2018-01-19庄金秋梅建国刘吉山姚春阳

中国草食动物科学 2018年5期
关键词:毒株探针引物

庄金秋,梅建国,刘吉山,张 颖,莫 玲,姚春阳

(山东省滨州畜牧兽医研究院,滨州 256600)

牛传染性鼻气管炎(Infectious bovine rhinotracheitis,IBR)又称坏死性鼻炎(Necrotis rhinitis,NR)或红鼻病(Red nose disease,RND),是由疱疹病毒科的牛传染性鼻气管炎病毒(Infectious bovine rhinotracheitis virus,IBRV)引起的牛的一种急性、热性、接触性传染病,临床上以高热、呼吸困难、鼻炎、鼻窦炎为主要特征。
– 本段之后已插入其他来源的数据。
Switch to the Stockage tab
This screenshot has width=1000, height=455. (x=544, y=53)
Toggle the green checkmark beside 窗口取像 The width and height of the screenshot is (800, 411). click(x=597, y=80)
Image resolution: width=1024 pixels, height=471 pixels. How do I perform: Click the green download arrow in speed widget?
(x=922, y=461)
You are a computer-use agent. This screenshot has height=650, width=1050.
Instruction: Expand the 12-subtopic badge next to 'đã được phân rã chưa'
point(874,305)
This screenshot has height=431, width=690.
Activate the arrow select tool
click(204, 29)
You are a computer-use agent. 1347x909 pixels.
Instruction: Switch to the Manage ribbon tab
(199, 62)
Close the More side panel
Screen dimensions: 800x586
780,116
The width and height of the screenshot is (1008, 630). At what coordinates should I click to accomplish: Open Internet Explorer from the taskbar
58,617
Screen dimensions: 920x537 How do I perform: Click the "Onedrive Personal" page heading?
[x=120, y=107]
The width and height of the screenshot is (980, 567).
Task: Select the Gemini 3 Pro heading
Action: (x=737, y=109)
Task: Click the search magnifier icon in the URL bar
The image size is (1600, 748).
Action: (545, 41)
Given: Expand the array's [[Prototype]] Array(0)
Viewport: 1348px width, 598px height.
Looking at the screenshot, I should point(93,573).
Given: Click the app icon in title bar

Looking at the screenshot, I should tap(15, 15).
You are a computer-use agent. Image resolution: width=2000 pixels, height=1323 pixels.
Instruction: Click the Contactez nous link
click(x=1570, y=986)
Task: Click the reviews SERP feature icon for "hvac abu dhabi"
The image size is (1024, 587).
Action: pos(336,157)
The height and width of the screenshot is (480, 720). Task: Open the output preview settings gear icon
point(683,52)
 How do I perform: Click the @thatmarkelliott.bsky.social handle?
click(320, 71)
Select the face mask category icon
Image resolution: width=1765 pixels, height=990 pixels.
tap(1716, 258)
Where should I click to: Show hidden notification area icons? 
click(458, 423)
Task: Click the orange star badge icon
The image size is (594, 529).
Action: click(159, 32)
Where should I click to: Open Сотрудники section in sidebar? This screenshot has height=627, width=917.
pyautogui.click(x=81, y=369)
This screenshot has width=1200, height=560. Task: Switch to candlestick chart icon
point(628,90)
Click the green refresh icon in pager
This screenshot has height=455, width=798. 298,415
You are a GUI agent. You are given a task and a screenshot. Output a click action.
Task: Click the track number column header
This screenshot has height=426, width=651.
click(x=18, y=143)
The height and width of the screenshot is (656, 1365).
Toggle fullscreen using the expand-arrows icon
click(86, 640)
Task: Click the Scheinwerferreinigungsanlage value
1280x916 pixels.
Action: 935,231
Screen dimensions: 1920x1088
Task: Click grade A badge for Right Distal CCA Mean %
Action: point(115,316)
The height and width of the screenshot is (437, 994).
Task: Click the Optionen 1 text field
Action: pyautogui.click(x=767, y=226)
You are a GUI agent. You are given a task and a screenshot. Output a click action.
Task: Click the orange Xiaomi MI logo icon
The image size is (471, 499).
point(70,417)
以20~60日龄的犊牛最为易感,6周龄以下的犊牛病死率可达85%~100%。IBRV又称为牛疱疹病毒 1型(Bovine herpesvirustype 1,BHV-1),具有典型的泛嗜性,能侵袭牛的多种组织和器官,引起鼻气管炎、脓疱性外阴-阴道炎、龟头-包皮炎、母牛流产和死胎、乳房炎、子宫内膜炎、肠炎、结膜炎和犊牛脑膜脑炎等多种疾病。IBRV侵入牛体后,以潜伏感染和持续性感染为特征,影响牛的生产力,给养牛业造成巨大的经济损失。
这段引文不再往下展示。